Общество выдвинуло целый ряд деятелей по образованию, для которых педагогические вопросы стали делом жизни, делом свободного избрания, которые разрабатывали их не по казенной надобности и за жалованье, а в силу призвания. Вследствие этого педагогия освободительной эпохи снова возвращается в общество и мало-помалу социализируется. Постепенно формируется и утверждается новый педагогический догмат, что без помощи общества и родителей правильно поставить школу нельзя, что задача школы и семьи — не служение и подчинение государству, а развитие всесторонней и самодеятельной личности, воспитание человека, что школа и воспитание должны быть автономными. Но обновлявшаяся русская жизнь не могла всецело и разом порвать с царившими прежде порядками; новый мир идей, новое мировоззрение не могли не сохранить некоторых старых понятий. В умах многих старые понятия были очень крепки. Они так долго господствовали, были одобрены властями, признаны официально обязательными для всех благонамеренных граждан. Было невероятно, чтобы такие идеи сразу были оставлены и заменены новыми. В умах многих старое еще держалось, и к нему только понемножку присоединялись новые воззрения, образуя со старым довольно любопытную смесь. Новые идеи просачивались всюду, везде веяло новым духом, новые начала проповедовались и в литературе, и в разговорах, семейных и общественных. Уйти от новшеств было невозможно. Но, с другой стороны, и старая педагогическая вера была еще крепка. Теоретическая педагогия прежде была мало разработана, но некоторый запас понятий, нужных для ведения школ и для семейного воспитания, был. Поэтому остатки разных частных приемов и воззрений дореформенного времени соединились с новыми идеями, с новой педагогией. Для понимания указываемого педагогического настроения в обществе интересно познакомиться с некоторыми литературными явлениями того времени.

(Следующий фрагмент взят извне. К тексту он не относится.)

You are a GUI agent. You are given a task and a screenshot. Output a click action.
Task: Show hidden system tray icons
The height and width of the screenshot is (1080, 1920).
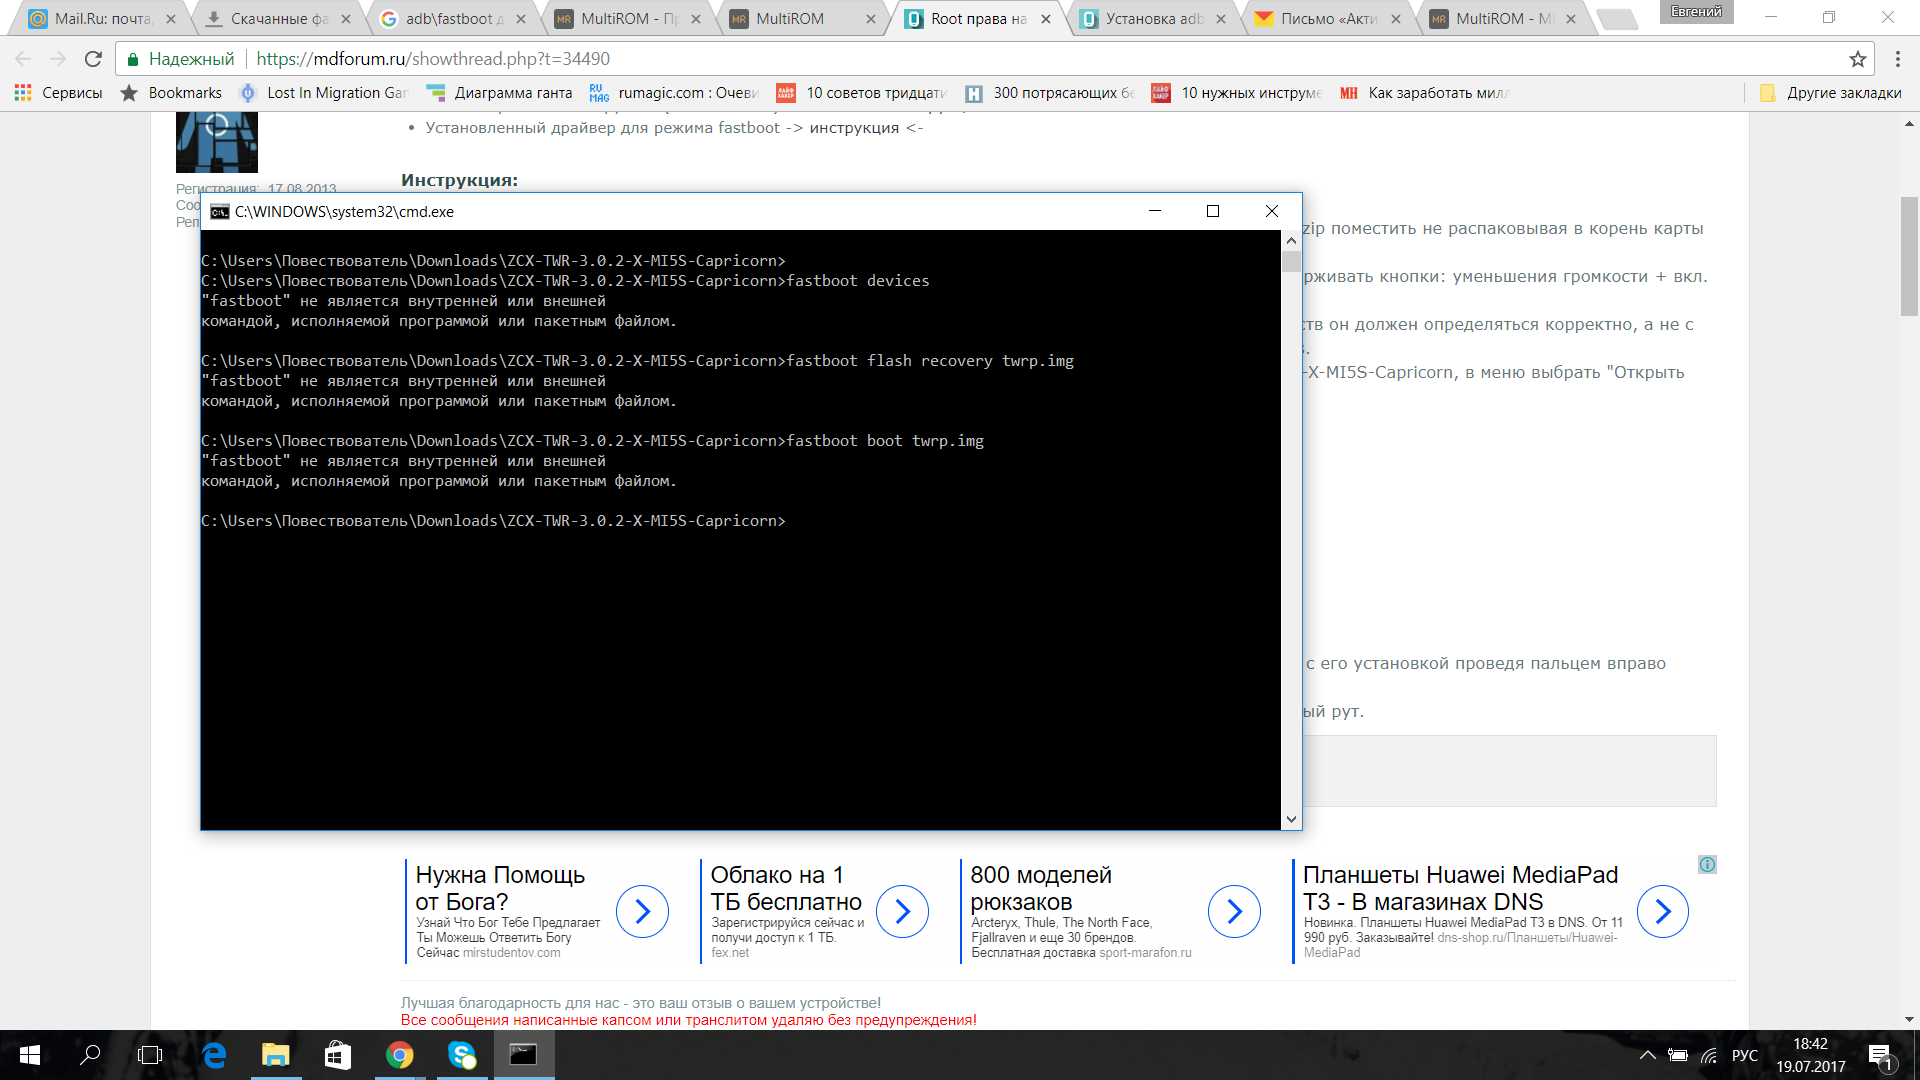(1647, 1055)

В самом начале третьего периода, в конце 50-х годов, опять возник, как этого и следовало ожидать, старинный вопрос: полезно ли распространение грамотности в простом народе? Мы знаем, как подозрительно и опасливо смотрели на распространение в простом народе грамотности во второй период государственные люди разных чинов и положений, они боялись от распространения грамотности потрясения основ государства, установленной сословности, боялись прямо бунтов и возмущений, так как положение закрепощенной массы было очень уж плохо и всякий умственный просвет ее мог вызвать взрыв накопившихся веками страданий. С уничтожением крепостной зависимости (точнее, с ожиданием ее, так как вопрос обсуждался до 1861 года) опасение широкого распространения грамотности в народе мотивировалось другими соображениями, главным образом опасением нравственной порчи народа. Приводились факты (преимущественно Далем), что грамотеи употребляют свое искусство во зло, занимаются нехорошими делами, нравственно портятся и гибнут. Возникли споры по этому вопросу, поднялся литературный шум, и в происшедшем литературно-педагогическом бою принял участие Ушинский 6. Он признавал, что факты, приведенные Далем, взяты прямо из жизни, что они справедливы, "но грамота ли виновата в испорченной нравственности большинства грамотеев — это другой вопрос". Ушинский старался разъяснить публике, что не грамота. Грамота сама по себе, т. е. умение читать и писать, не может оказать ни доброго, ни дурного влияния на нравственность учащегося; она только орудие воспитания и образования, а нравственно образуется человек лишь наукой в ее высшем, широком значении, до которого добираются немногие. Можно знать тригонометрию, болтать на двух и даже на трех языках, зазубрить исторический и географический учебник и остаться человеком вполне безнравственным, "наука еще и не дохнула" на такого человека. Следовательно, от изучения азбуки и подавно нельзя ожидать нравственного влияния, а тем более безнравственного. Если же большинство простых грамотеев не отличается доброй нравственностью, то это свидетельствует только о страшной зараженности в нравственном отношении среды, в которую попадают грамотеи, и насколько они остаются в ней безоружными. Чем больше будет грамотных, тем меньше будет для них соблазна воспользоваться неграмотностью других. Когда на тысячу неграмотных приходится один грамотный, тогда не удивительно, что грамота превращается в ремесло, и, по большей части, в низкое ремесло.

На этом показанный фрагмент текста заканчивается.